• Stored entries

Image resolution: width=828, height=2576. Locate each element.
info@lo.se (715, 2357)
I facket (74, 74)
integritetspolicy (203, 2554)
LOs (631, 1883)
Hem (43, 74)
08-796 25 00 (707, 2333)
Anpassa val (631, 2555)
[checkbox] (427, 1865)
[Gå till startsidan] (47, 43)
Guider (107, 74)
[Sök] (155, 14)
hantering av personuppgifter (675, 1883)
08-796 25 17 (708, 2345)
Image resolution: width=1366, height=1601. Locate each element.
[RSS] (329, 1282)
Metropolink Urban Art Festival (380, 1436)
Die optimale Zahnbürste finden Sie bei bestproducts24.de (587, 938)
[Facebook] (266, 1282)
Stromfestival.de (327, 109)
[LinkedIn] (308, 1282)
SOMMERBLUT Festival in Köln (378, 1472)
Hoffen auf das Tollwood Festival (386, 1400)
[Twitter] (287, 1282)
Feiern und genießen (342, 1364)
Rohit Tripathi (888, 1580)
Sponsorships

• WHAT YOU SHOULD DO
Which of the lines above carry the string "Image"? Copy every one.

• EXERCISE OUTPUT
Image resolution: width=828, height=2576. Locate each element.
Image resolution: width=1366, height=1601. Locate each element.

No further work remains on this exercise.